** Opening DATASET CONTENT block **

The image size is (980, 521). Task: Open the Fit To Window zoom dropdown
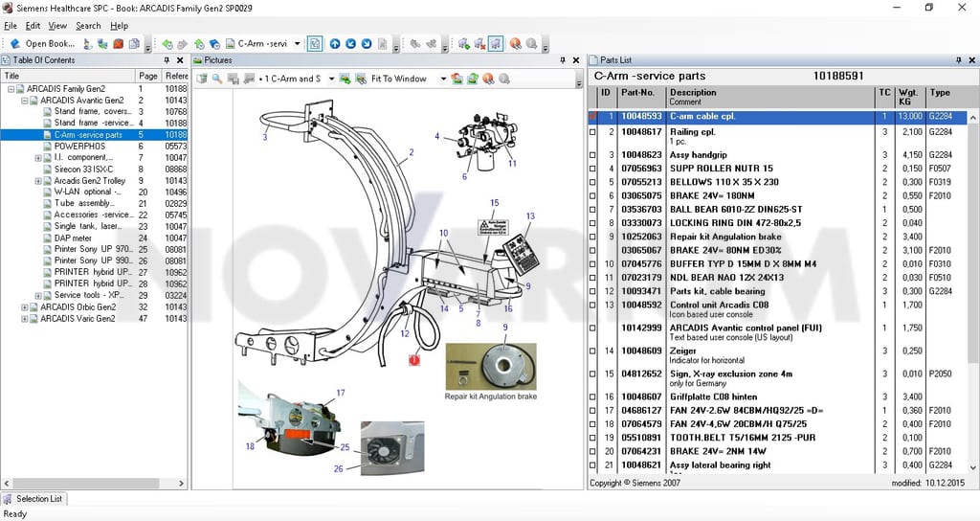tap(443, 79)
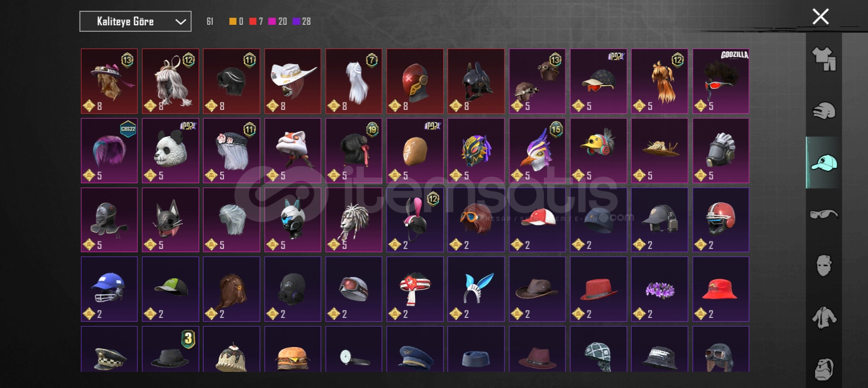The width and height of the screenshot is (868, 388).
Task: Select the cap headwear category icon
Action: (824, 163)
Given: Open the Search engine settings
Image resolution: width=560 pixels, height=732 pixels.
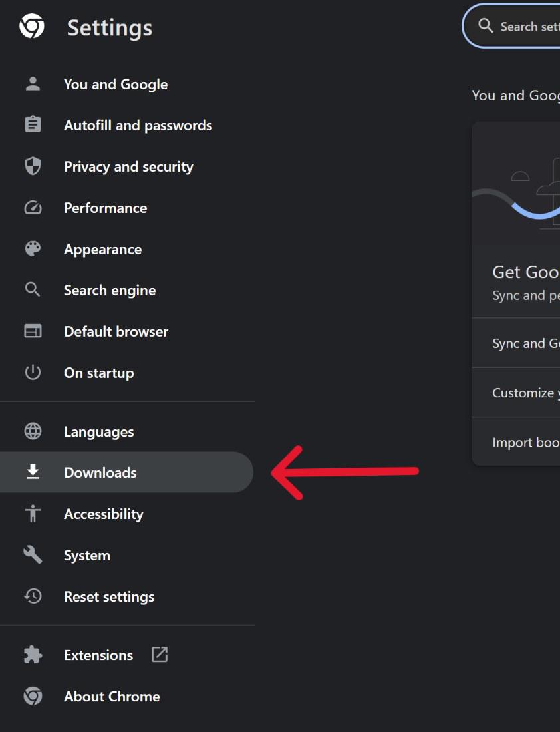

** Closing DATASET CONTENT block **

▶ _ACTIVITY_:
After removing the pictures, set down every record above exactly as it stands.

▶ _SOLVED PROBLEM_:
The image size is (980, 521). Task: Open the Fit To Window zoom dropdown
tap(443, 79)
The width and height of the screenshot is (868, 388).
Task: Select the cap headwear category icon
Action: (824, 163)
Given: Open the Search engine settings
Image resolution: width=560 pixels, height=732 pixels.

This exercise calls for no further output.